## start Page

Improving Data Monitoring Alerting with Machine Learning

Whenever we alert about a broken data pipeline, we have to question whether the alert was accurate. Does the alert indicate a genuine problem? We might be worried about two scenarios:

  • A data monitoring alert was issued, but there was no genuine issue. We’ve wasted the user’s time responding to the alert.

  • There was a genuine issue, but no data monitoring alert was issued. We’ve let a real problem go undetected.

These two scenarios are described as false positives (predicted anomalous, actually OK) and false negatives (predicted OK, actually anomalous), and we want to avoid them. Issuing a false positive is like crying wolf—we sounded the alarm, but all was OK. Likewise, issuing a false negative is like sleeping on guard duty—something was wrong, but we didn’t do anything.

Our goal is to avoid these circumstances as much as possible and focus on maximizing true positives (predicted anomalous, actually a problem) and true negatives (predicted OK, actually OK).

Accounting for False Positives and False Negatives

Anomaly detection is an unsupervised task. Unsupervised learning is a machine learning task where the optimal behavior is not knowable at training time. In other words, the data on which you’re training doesn’t come with labels attached. For this reason, you may be compelled to call anomaly detection unsupervised, since anomalies don’t come with a ground truth. Without a ground truth, you can’t get an error signal, in other words, the difference between what you predicted and what you should have predicted.

While some anomaly detection tasks are best understood as unsupervised learning problems, it still makes sense to consider supervised error signal vocabulary like false negative, false positive, precision, etc. Otherwise, we cannot benchmark different detection algorithms against one another or have any metric for improvement and success.

For any given data point, an anomaly detector issues either an “anomalous” or a “not anomalous” prediction. Also, consider that there is some truth about the matter—the data point in question is either a genuine problem, or not a problem at all. Consider a measurement reflecting that your key analytics table has not updated once in the last three days. If your table should update hourly, this is a genuine problem!

When a data point is problematic and our detector calls it “anomalous,” we call this a true positive. When a data point is just fine and our detector doesn’t detect it (i.e., issues “not anomalous”), we call this a true negative. Table 4-1 illustrates this concept.

Table 4-1. Four possible anomaly detection outcomes
    Predicted
    Negative Positive
Actual Negative True Negative False Positive
Positive False Negative True Positive

False negatives are cases where the data point was genuinely problematic, yet our detector did not detect. A false negative detection is like a sleeping guard dog—your algorithm lets a problem go by undetected. False positives are cases where we detected an anomaly, but the point in question was not actually problematic. A false positive detection is like crying wolf—your algorithm issued an “anomalous” result, but the underlying data point was actually fine. False positives and false negatives are realities for even the most well-trained anomaly detection algorithms.

False positives and false negatives both sound bad. It seems like the best anomaly detection techniques ought to avoid them both. Unfortunately, for reasons to do with simple statistics, we can’t “just avoid both.” In fact, fewer false positives comes at the expense of more false negatives—and vice versa.

To understand why, let’s think about the boy who cried wolf again—through an anomaly detector lens! The boy who cried wolf detects every data point as an anomaly. As a result, his detection is highly sensitive (not likely to let any false negatives slip by) but not at all specific (liable to produce lots of false positives). Data professionals dislike boy-who-cried-wolf detectors because their detections aren’t believable. When an anomaly detector with a high false positive rate detects, you’re likely to believe the alert isn’t genuine.

## end Page

▶ _Prompt_
In the article on data monitoring alerts, copy the part that opens with the words containing "Whenever we alert" and closes with "problem go undetected.", replacing "genuine" with "real" everywhere it appears. The lines after this point are separate material and have no connection to the article on data monitoring alerts.

## start Dataset content

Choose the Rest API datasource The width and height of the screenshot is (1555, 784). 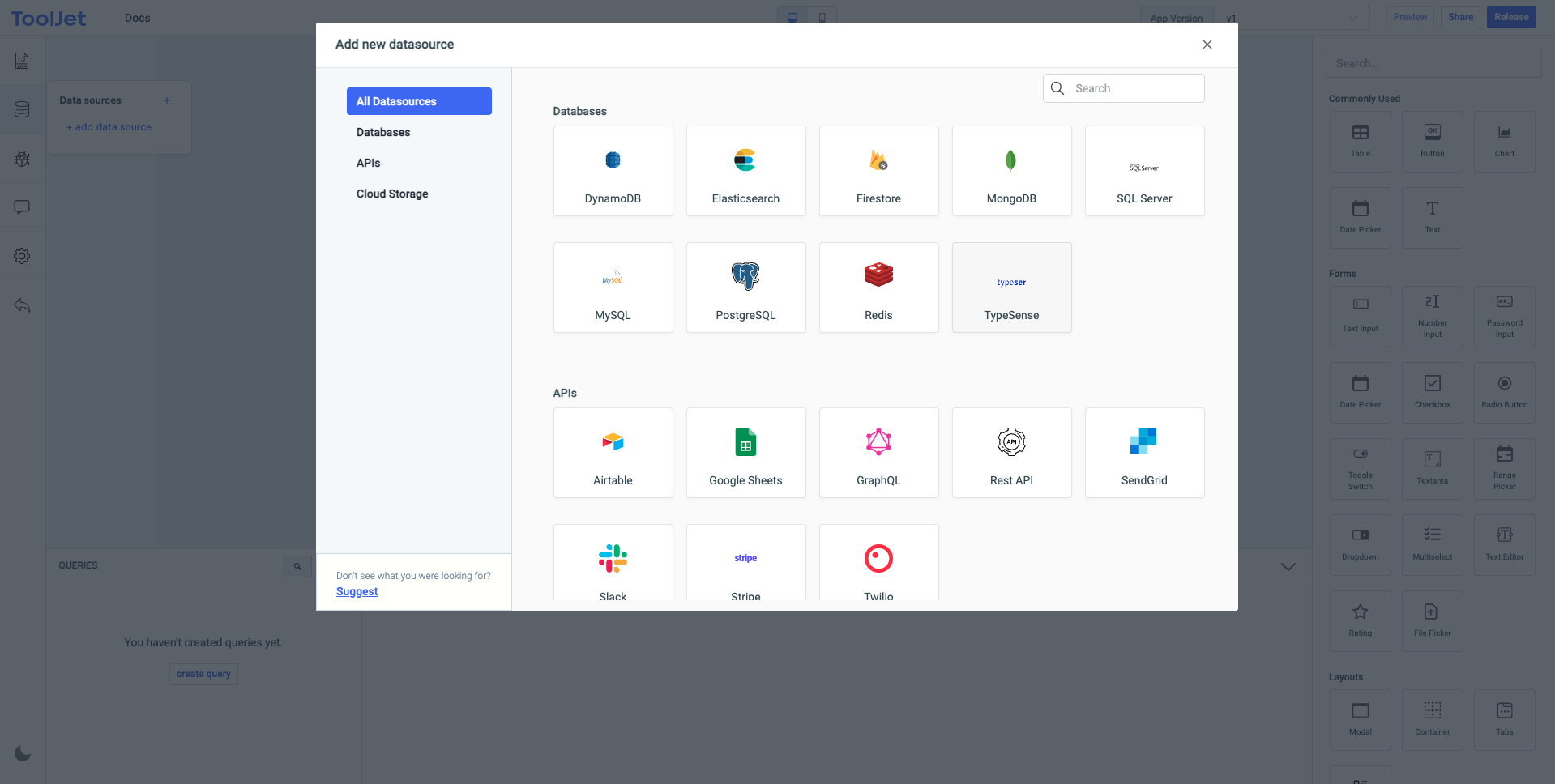coord(1011,453)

## end Dataset content

▶ _Solution_
Whenever we alert about a broken data pipeline, we have to question whether the alert was accurate. Does the alert indicate a real problem? We might be worried about two scenarios:

  • A data monitoring alert was issued, but there was no real issue. We’ve wasted the user’s time responding to the alert.

  • There was a real issue, but no data monitoring alert was issued. We’ve let a real problem go undetected.